Lovecraft’s Enduring Influence

In his introduction to H.P. Lovecraft’s “The Dream-Quest of Unknown Kadath,” Ballantine Books consulting editor Lin Carter writes: “He loved cats and ice cream, and ancient Rome; the Colonial architecture of his native Providence, and Arthur Machen’s stories … He loathed modernity and mechanization, cold weather, and anything that had to do with the sea … And somehow, out of this mélange of quaint pretensions … he became the author of some of the finest and most enduring supernatural fiction that has been written in this country since the days of that other Providence gentleman, Edgar Allen Poe.”

Born in 1890 and dead at the age of 47, Howard Phillips Lovecraft was largely unknown during his lifetime, outside the world of pulp magazines where his stories appeared. However, he was a prolific letter writer, and he maintained regular correspondence with Conan the Barbarian creator Robert E. Howard, “Psycho” author Robert Bloch, and others. Some of them, notably author August Derleth, expanded on Lovecraft’s stories — with his blessing — and continued to do so after his death. Thanks to their efforts, new generations became aware of Lovecraft’s work, which continues to influence writers, filmmakers, game developers, artists, musicians, and others to this day.

Lovecraft’s short story “The Outsider” provided some of the influence for Amnesia: The Dark Descent. His brief piece “The Statement of Randolph Carter” held sway too, as a member of the Frictional Games development team notes on the company’s blog: “It is very short and a perfect example of fear of the unknown. This story really got to under my skin and has served as an important influence when coming up with good scares for our horror games.” (A link to the complete “The Statement of Randolph Carter” can be found at that blog post.)

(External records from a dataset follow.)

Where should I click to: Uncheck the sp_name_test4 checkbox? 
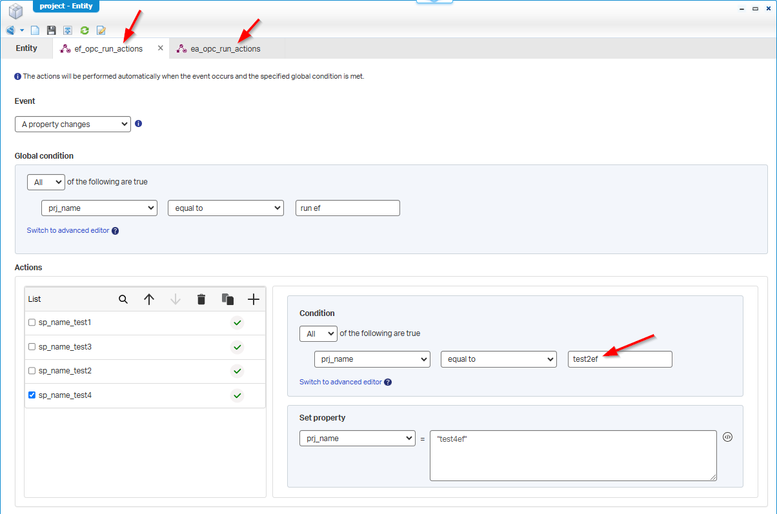32,395
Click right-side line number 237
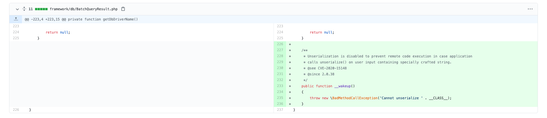The height and width of the screenshot is (118, 547). click(280, 110)
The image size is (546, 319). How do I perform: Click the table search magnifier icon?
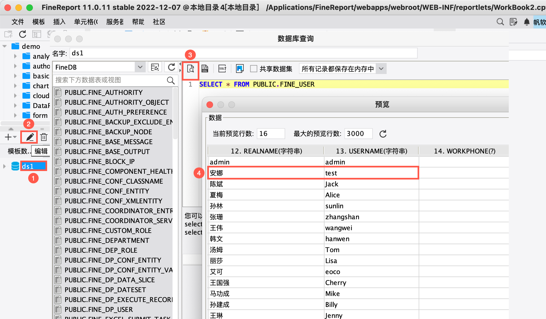tap(171, 80)
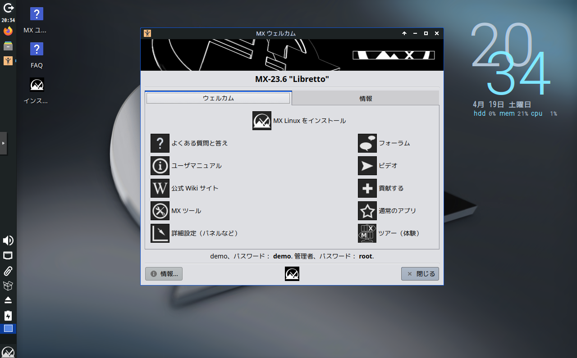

Lovecraft’s influence is so strong that Frictional named its 3D game engine HPL. Version 2, which enables creepier graphics and spookier environments, was used to create Amnesia. An included editor lets you build your own levels and modify the game’s objects, physics, and more. You can share your efforts with other players at Frictional’s Amnesia forum. You can load new levels through the Custom Story option in the game’s main menu.